An official from the Ministry of Environment admitted yesterday that electricity generated from the controversial Lower Sesan 2 Dam, a project touted as ensuring cheaper energy prices in Cambodia, would be exported to Vietnam.
The admission, made at an NGO-led workshop held with indigenous community representatives in Phnom Penh, came after a United States-based fisheries expert and consultant for conservation group International Rivers estimated that only about 1 percent of the dam’s capacity would be used locally, with the rest being sold to Cambodia’s eastern neighbour.
The proposed US$816 million, 400-megawatt dam is set to begin construction later this year in Stung Treng province by the Cambodia-Vietnam Hydropower Company, a joint venture that is 51-percent owned by the EVNI Joint Stock Company of Vietnam and 49-percent owned by local conglomerate the Royal Group.
Prach Sun, a secretary of state for the Ministry of Environment, initially said yesterday that the potential of the Lower Sesan 2 Dam to fulfill local energy needs outweighed the environmental and social damage it may inflict on indigenous communities.
“The development of the Lower Sesan 2 Dam will have some effects on natural resources, but electricity is the most important resource for the country and we must ensure the development of hydroelectric dams will be achieved,” he said at the event, which was attended by over 60 villager representatives from Rattanakiri and Stung Treng who say they will be affected by the project.
“The relocation of people and the price of electricity decreasing will contribute to the development of the country,” Prach Sun said.
Danh Serey, deputy director of the Environment Impact Assessment department at the Ministry of Environment, echoed these comments, stressing the need for increased energy supplies in Cambodia.
“Cambodia needs electricity, we need to develop electric areas, and hydropower is much better than other sources – this is why the Lower Sesan 2 Dam is so important,” he said.
Yet the forum took an unexpected turn when fisheries expert and NGO consultant Ian Baird said that there was no evidence to support the claims that the electricity generated would be used in Cambodia.
“The plan of the company is to export all of this electricity to Vietnam,” he said.
“So I don’t know why we are talking about this [electricity] as being used in Cambodia,” he said, adding that Cambodia will be unable to even make use of the 400MW of power from the project without a national electrical grid. “This is not about electricity for Cambodia. It is not about reducing the cost of electricity in Cambodia,” Baird said. “They are trying to maximise their profit. It’s not for the benefit of the country – these are private companies.”

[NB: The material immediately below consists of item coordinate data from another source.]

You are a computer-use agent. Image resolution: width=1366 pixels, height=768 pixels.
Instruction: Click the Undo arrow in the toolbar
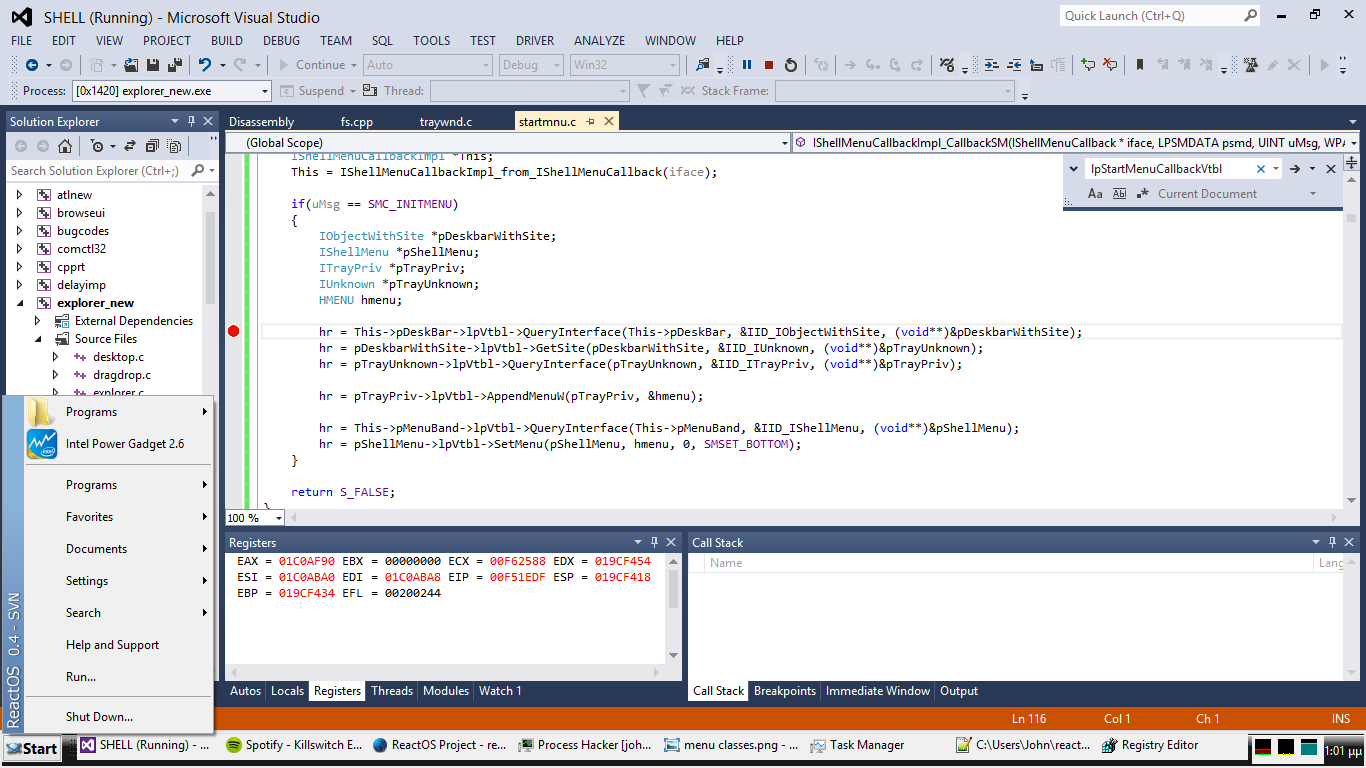click(205, 65)
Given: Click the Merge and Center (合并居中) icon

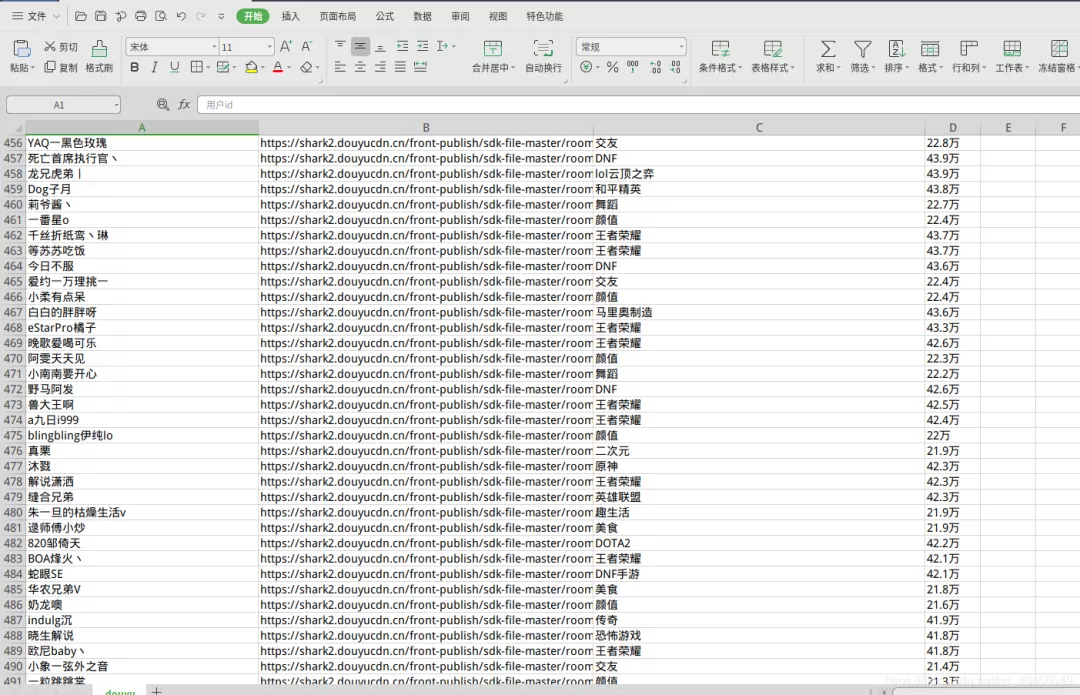Looking at the screenshot, I should tap(492, 49).
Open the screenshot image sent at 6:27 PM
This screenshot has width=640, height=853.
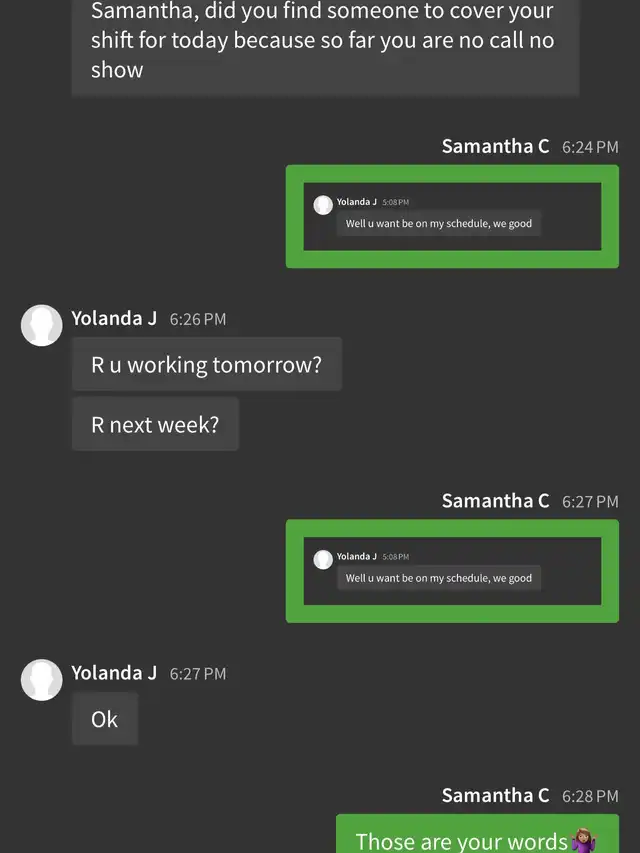[452, 571]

The comments prompted one representative from the Ministry of Environment to quickly change his stance.
Danh Serey later claimed that exporting the electricity to Vietnam was the second step of the process, after the energy needs of local communities in northeast Cambodia had been met.
“The Ministry of Environment has observed the situation closely. Only the left-over electricity from the use of local people will be sold to Vietnam,” he said following the event.
Baird said only a miniscule amount of the energy generated would be used locally.
“Maybe a very small amount of electricity they might use around Stung Treng, but it would be less than 1 percent,” he said, adding that the province could likely all be powered off of only 1MW of energy.
“It’s obvious the power is not for Cambodia because there is too much and there is no way to distribute it,” he said.
“The question is, what benefit is Cambodia getting? What is the Cambodian government getting in terms of taxes or concession fees?” he continued.
Royal Group Chairman Kith Meng declined to comment, referring questions to the Ministry of Industry, Mines and Energy. Royal Group chief financial officer Mark Hanna could not be reached for comment yesterday.
In a statement released in April, Kith Meng said that the project “will contribute greatly to the continued economic development of Cambodia, ensuring a reliable, moderately-priced supply of electricity”.